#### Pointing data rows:

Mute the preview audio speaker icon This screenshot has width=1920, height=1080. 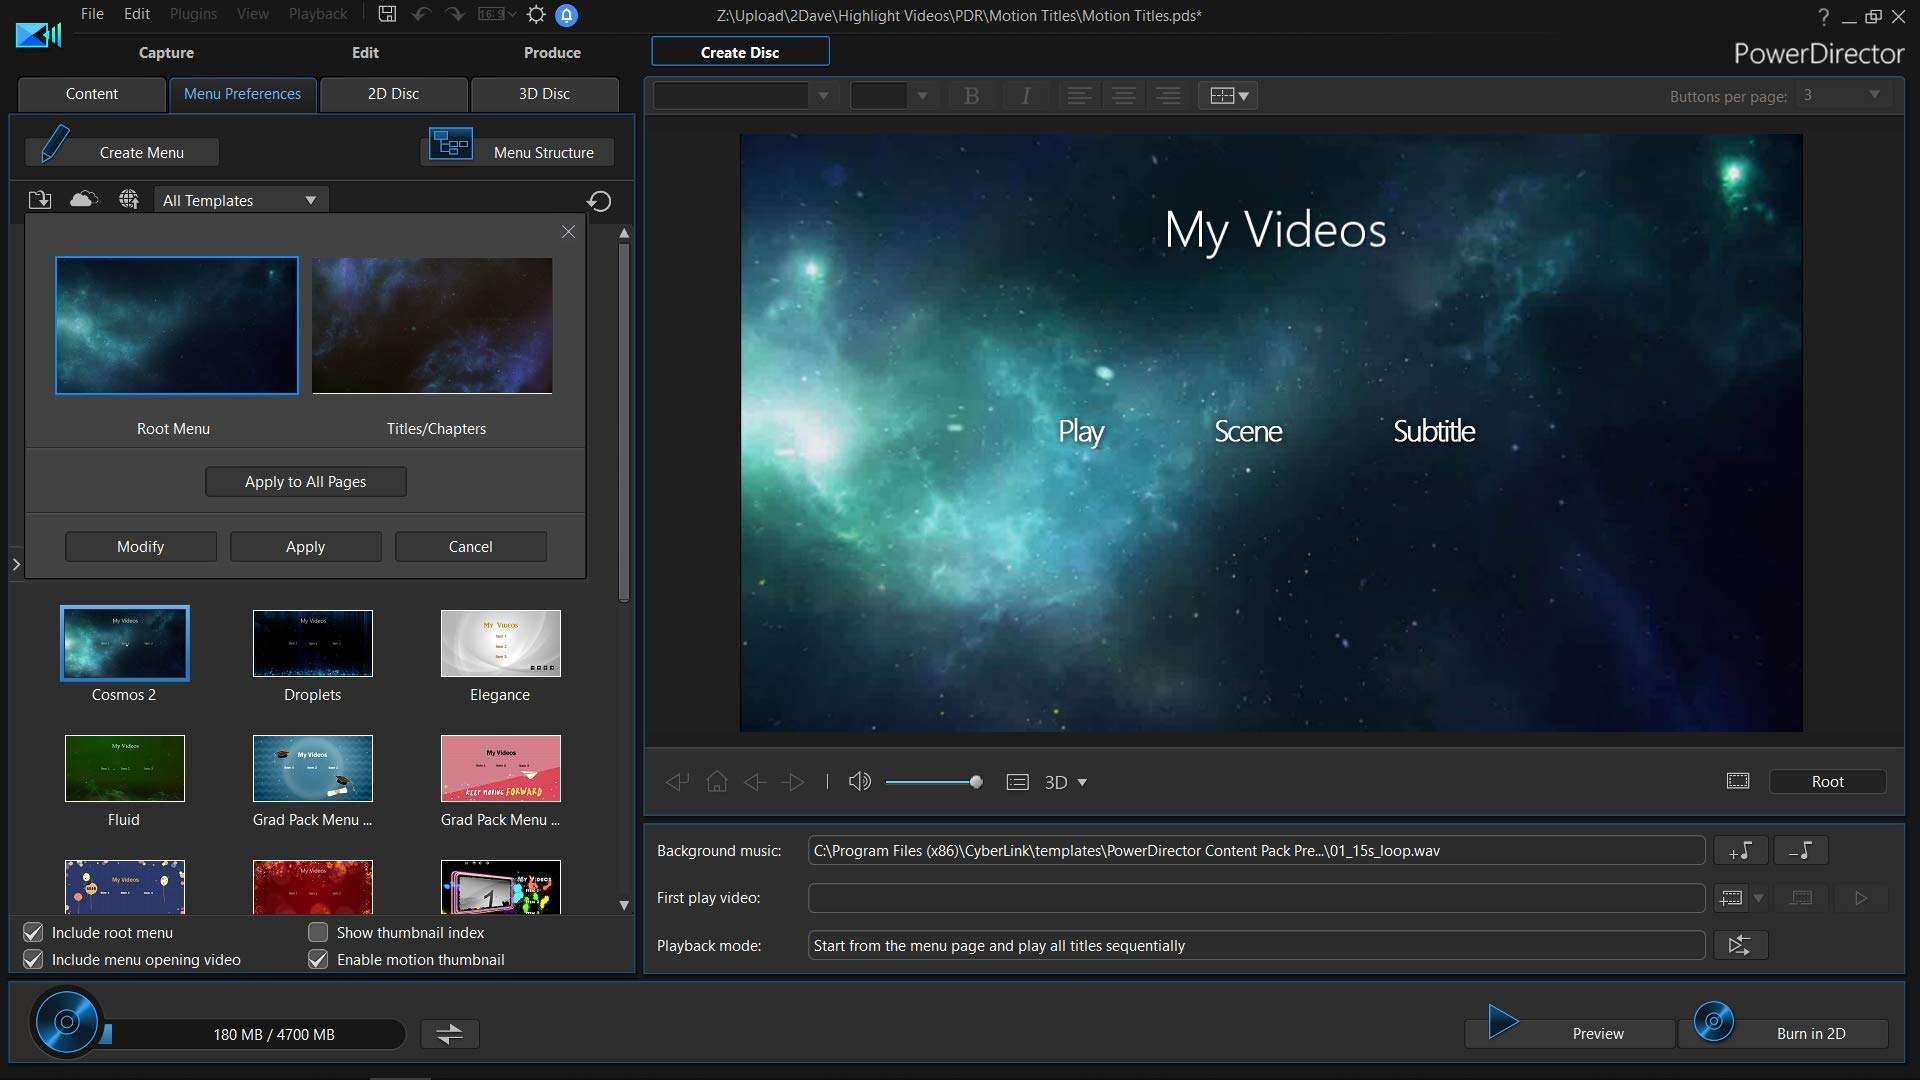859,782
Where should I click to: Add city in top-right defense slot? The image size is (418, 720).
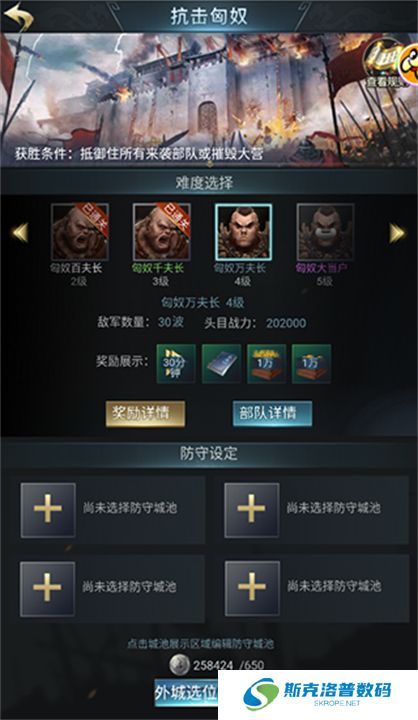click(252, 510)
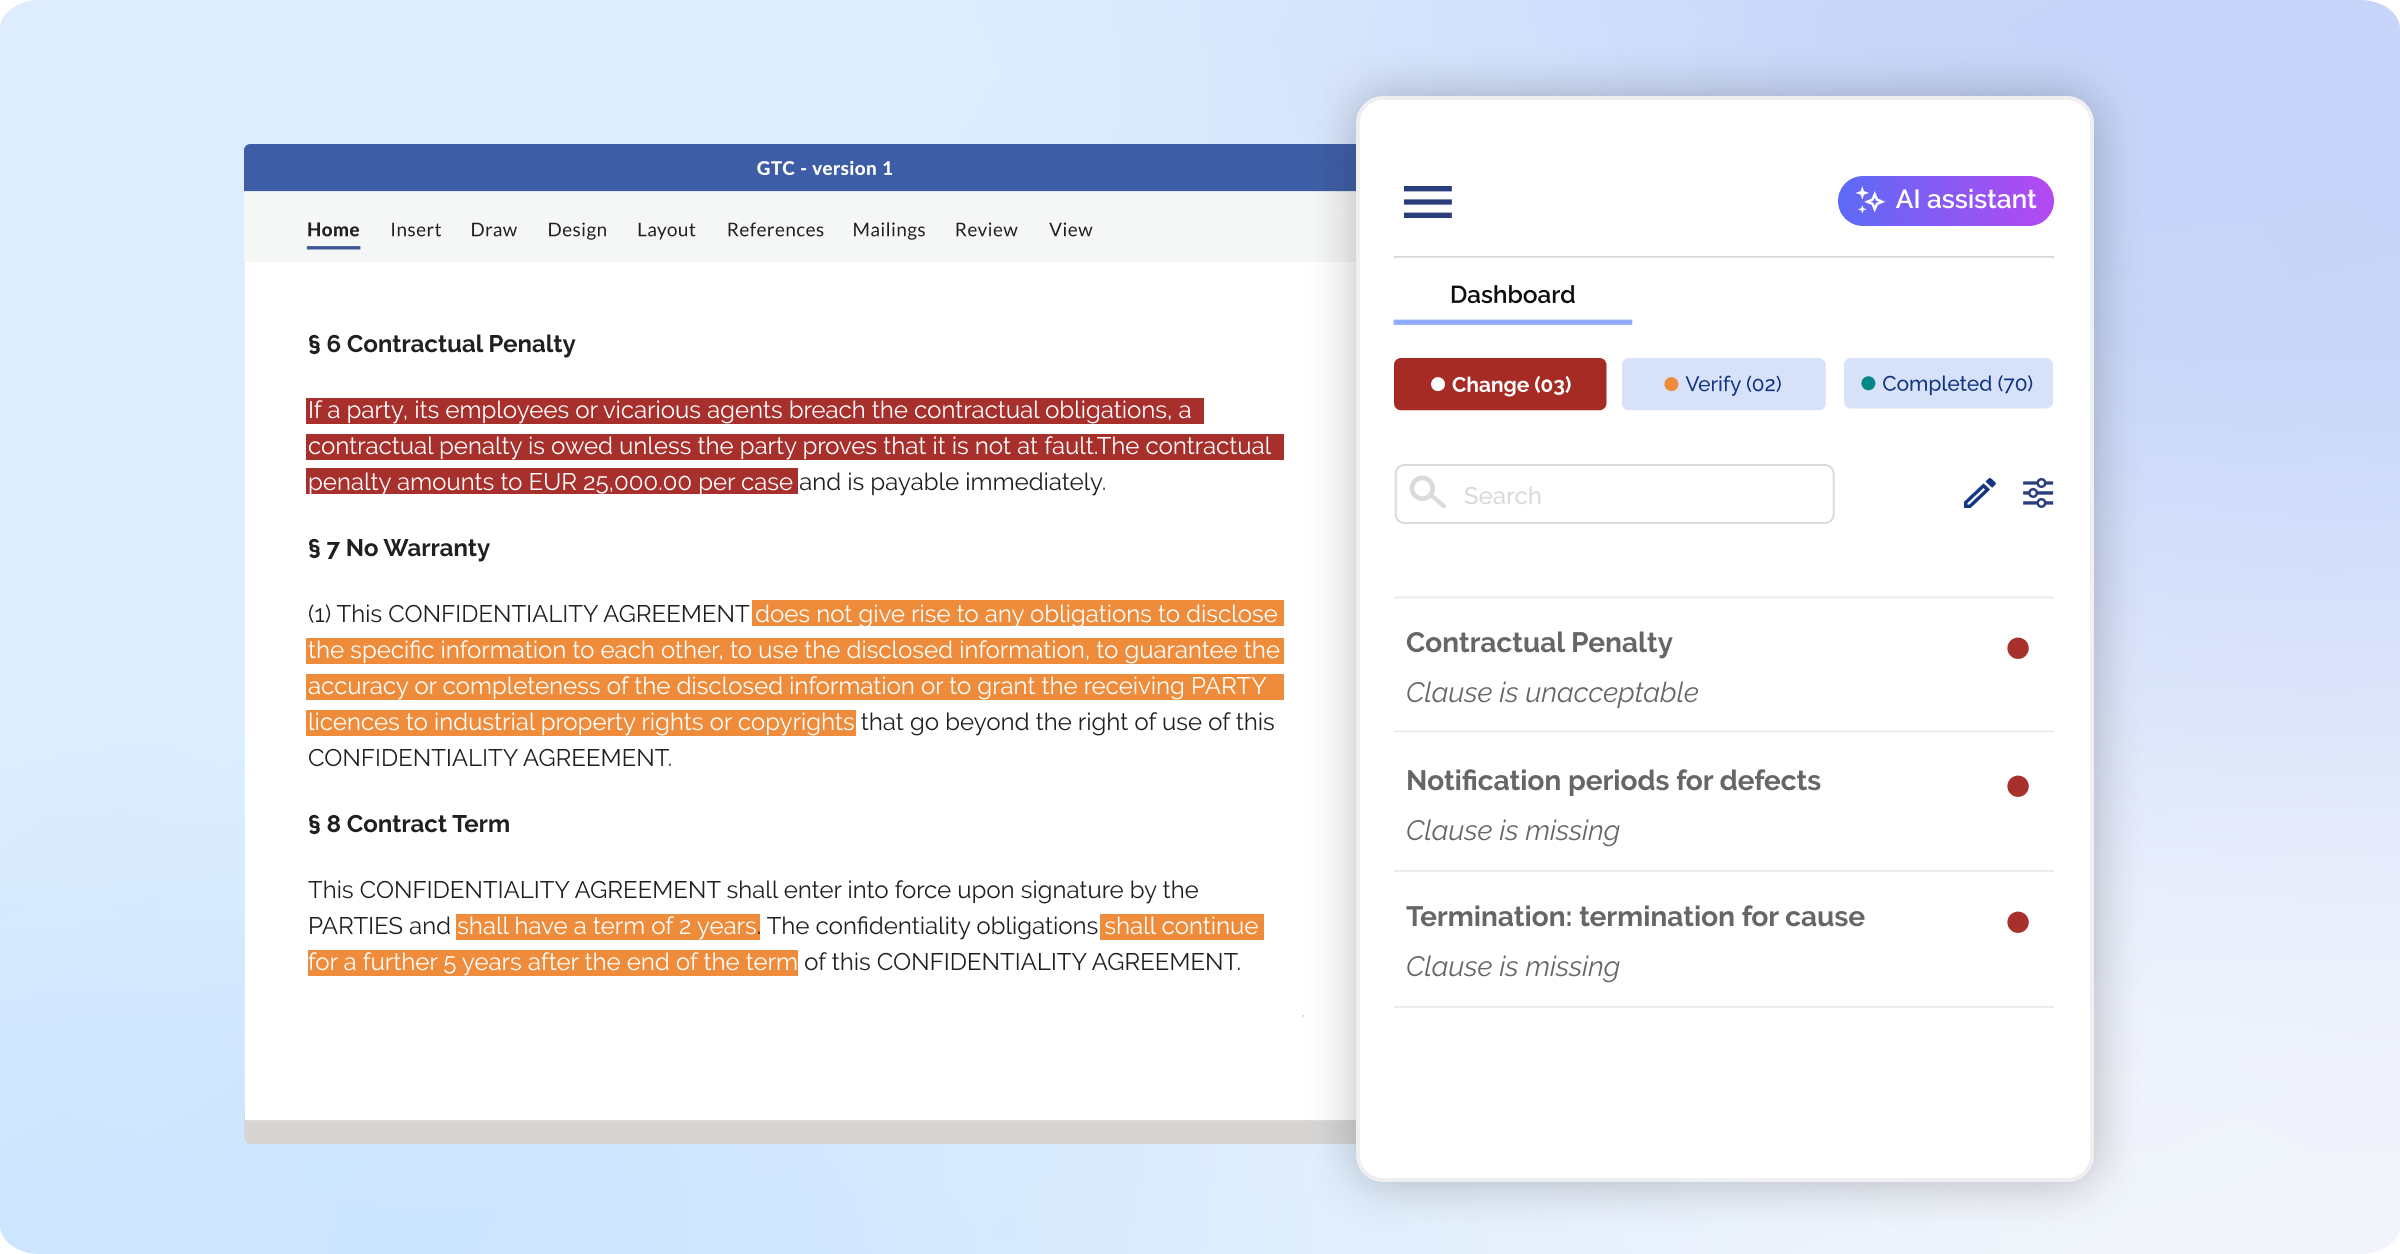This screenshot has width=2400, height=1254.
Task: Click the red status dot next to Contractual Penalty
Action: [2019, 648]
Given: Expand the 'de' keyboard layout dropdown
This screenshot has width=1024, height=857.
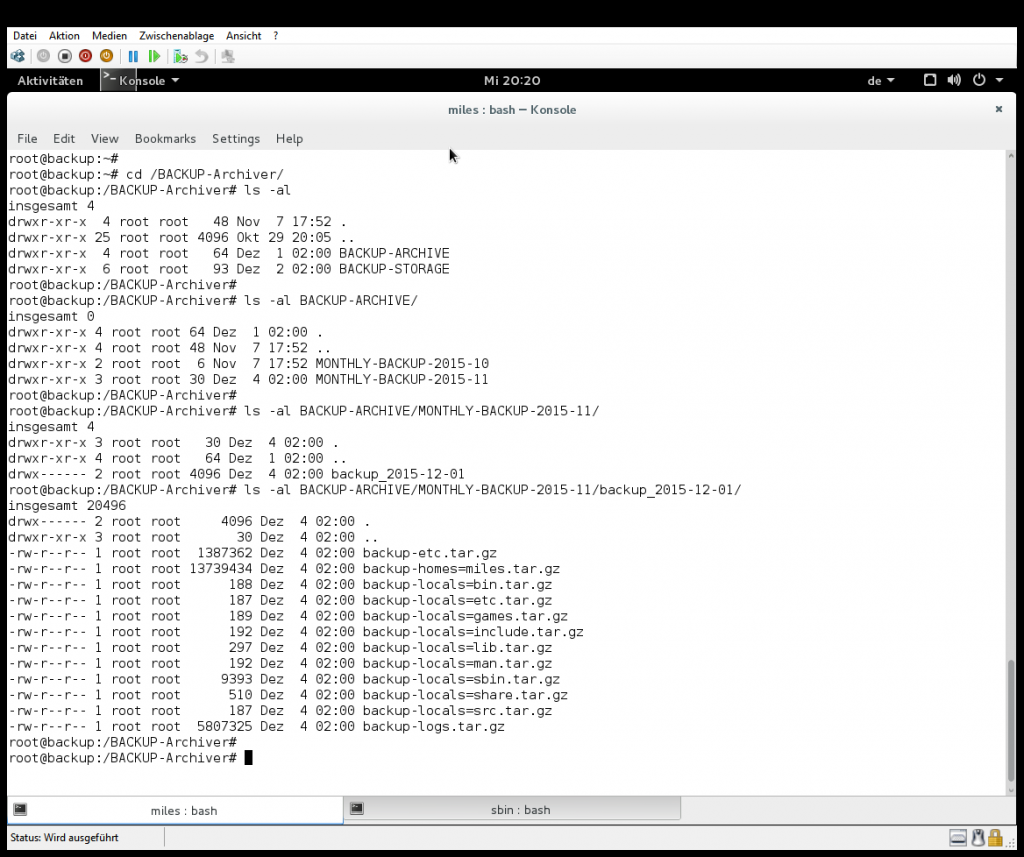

#### Work to complete:
Reproduce verbatim the lines from the one containing "Given: Expand the" through the end of the records, leaving out the pictures.

#### Answer below:
Given: Expand the 'de' keyboard layout dropdown
This screenshot has width=1024, height=857.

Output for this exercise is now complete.